** STUDY TEXT follows **

Work, work, work. Blah, blah, blah.

My life literally revolves around work this time of year. I have worked at least a little bit every single day since September 3. By the time I leave work today, I will be at 53.75 hours so far for the week. And I could easily put in a full day tomorrow. The overtime pay is what keeps me going. At least now when I’m in the early stages of the long weeks. In another month, I will no longer care about the money.

I am really hoping for a family day on Sunday. I have an idea I ran by Marcus. So far he doesn’t seem real excited, but I think it would be fun. There is a pumpkin patch in our area, one that the girls went to with school a couple of times. Allison might get to go again this year, but those school events are always insanely crazy. So I thought it would be nice for us to go as a family. We can take our time and wander around at our leisure. Pick pumpkins, go for a wagon ride, take some nice pictures, and enjoy some beautiful fall weather. We rarely do these things and I think it would be nice. Plus I could use the break from work.

I almost caved last night. I almost quit my Healthy 30. It’s not like I’ve been craving anything specific. I’m not drooling over the thought of a piece of pizza or a brownie. But I don’t feel like counting my calories and want to eat whatever I want. This has been going on for a week or 10 days. Somehow I still I stick with it. By now I’m on Day 25! I canNOT throw in the towel now!

Part of my frustration is that the scale hasn’t budged in a week. Well, slight fluctuations here and there, but nothing significant enough to worry about or get excited about.

** End of STUDY TEXT **
** DATA UNDER STUDY follows **

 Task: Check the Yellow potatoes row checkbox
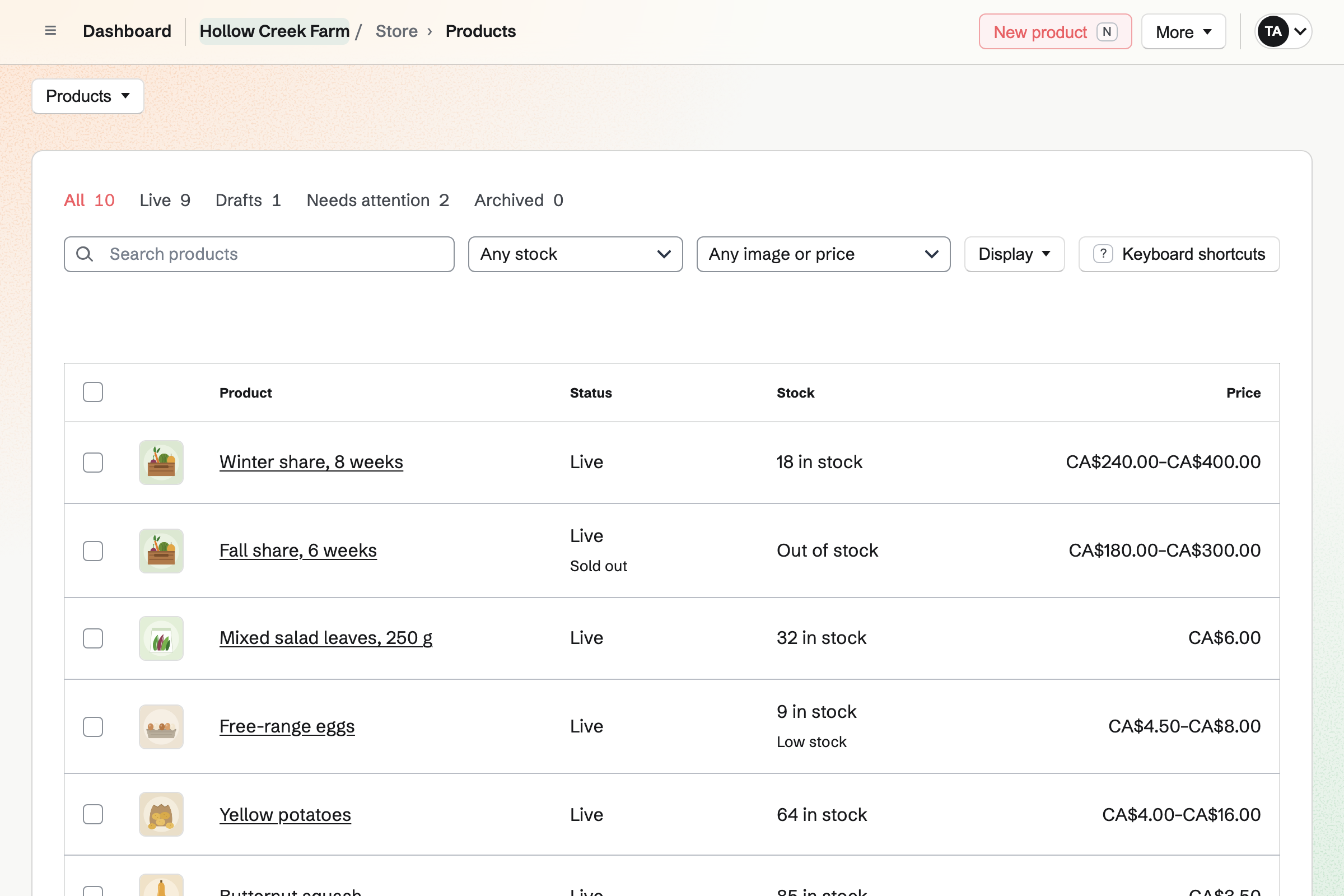point(92,814)
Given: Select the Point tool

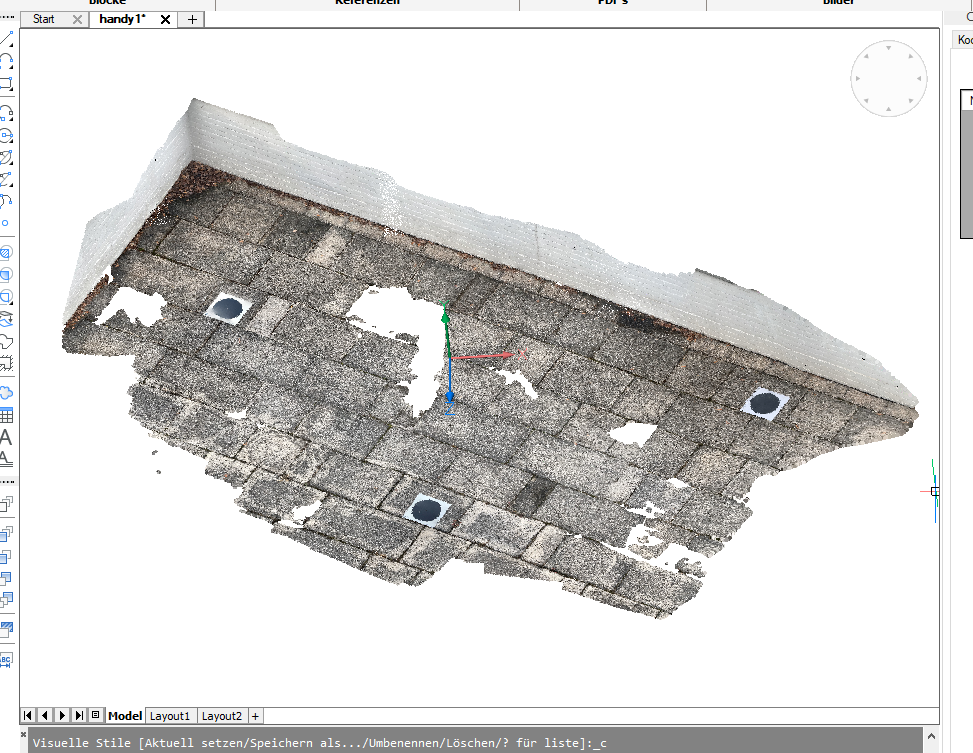Looking at the screenshot, I should [6, 224].
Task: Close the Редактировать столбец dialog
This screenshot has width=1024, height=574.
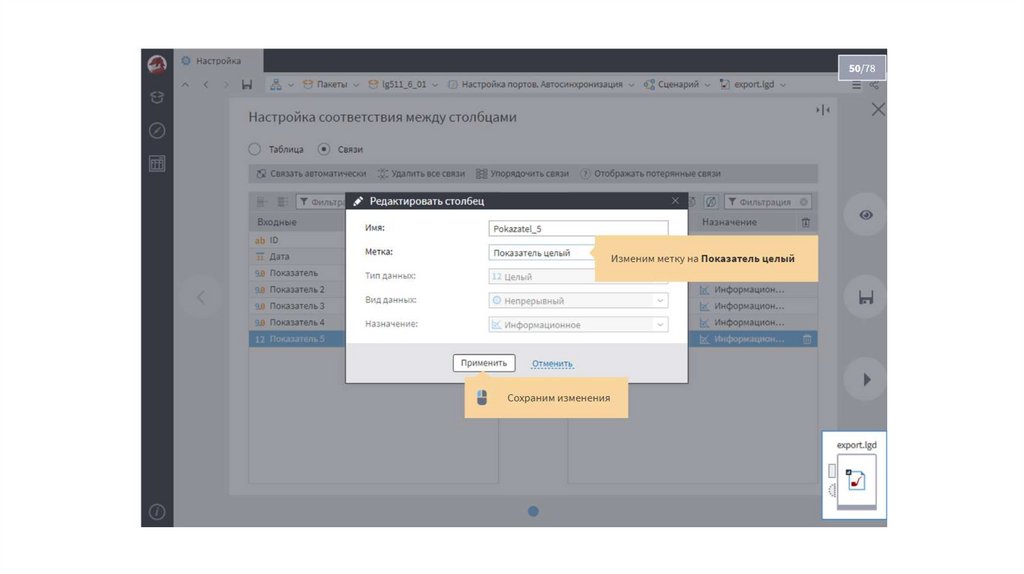Action: [676, 201]
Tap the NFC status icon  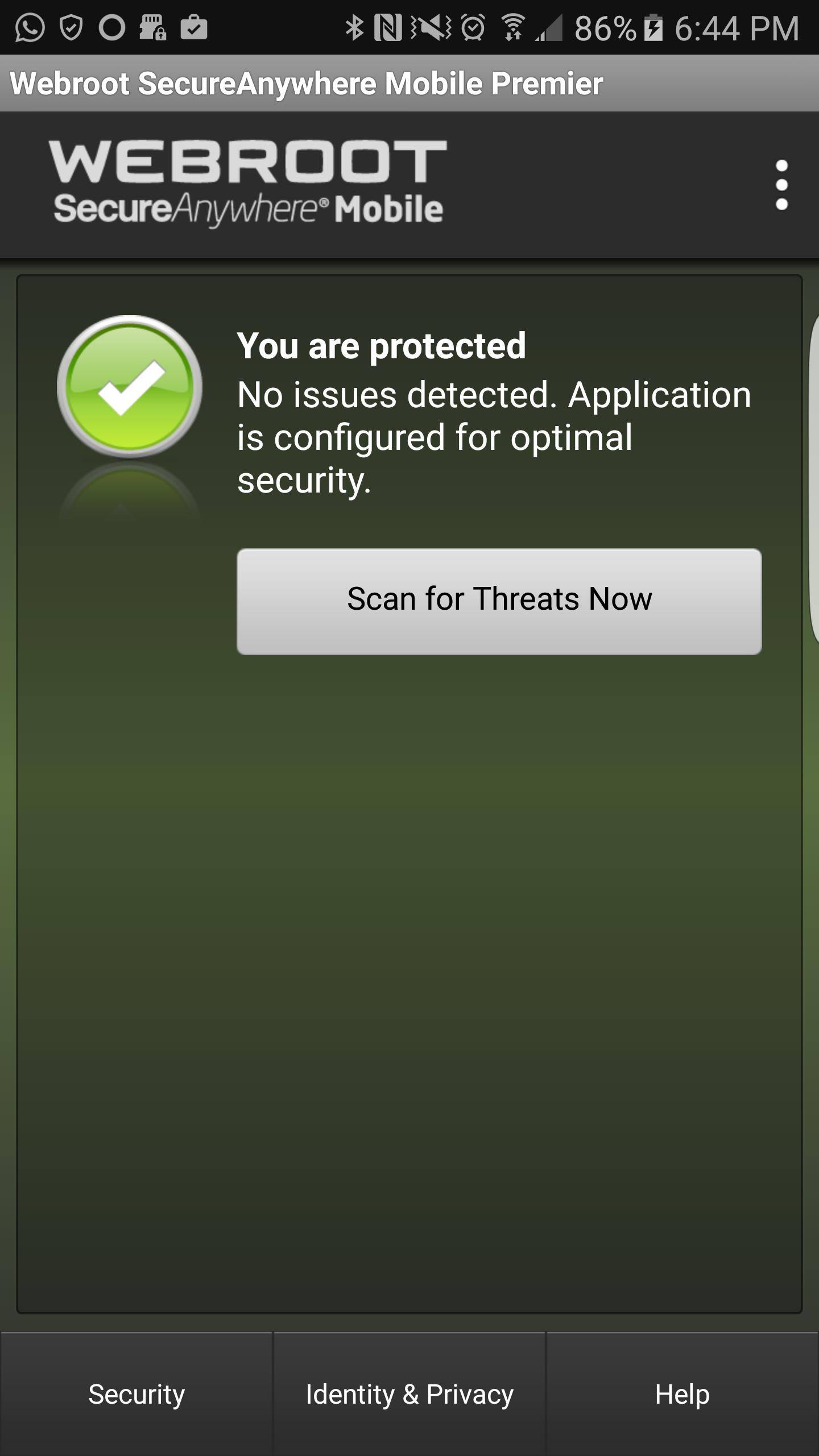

** End of DATA UNDER STUDY **

ASSIGNMENT 1.
Copy the blog post from "I almost caved" to "get excited about.".
ASSIGNMENT 2.
Summarize the blog post in two sentences.
ASSIGNMENT 3.
Answer these questions on the blog post:
(a) Since what date has the writer worked at least a little every day?
(b) Who did the writer run the pumpkin patch idea by?
(c) What day of the Healthy 30 has the writer reached?

WRITTEN RESPONSE 1.
I almost caved last night. I almost quit my Healthy 30. It’s not like I’ve been craving anything specific. I’m not drooling over the thought of a piece of pizza or a brownie. But I don’t feel like counting my calories and want to eat whatever I want. This has been going on for a week or 10 days. Somehow I still I stick with it. By now I’m on Day 25! I canNOT throw in the towel now!

Part of my frustration is that the scale hasn’t budged in a week. Well, slight fluctuations here and there, but nothing significant enough to worry about or get excited about.

WRITTEN RESPONSE 2.
The writer has worked every day since September 3, will reach 53.75 hours for the week by leaving work today, and for now is kept going by the overtime pay. The writer hopes for a Sunday family trip to a local pumpkin patch and, despite almost quitting, is on Day 25 of the Healthy 30, though the scale hasn't budged in a week.

WRITTEN RESPONSE 3.
(a) September 3
(b) Marcus
(c) Day 25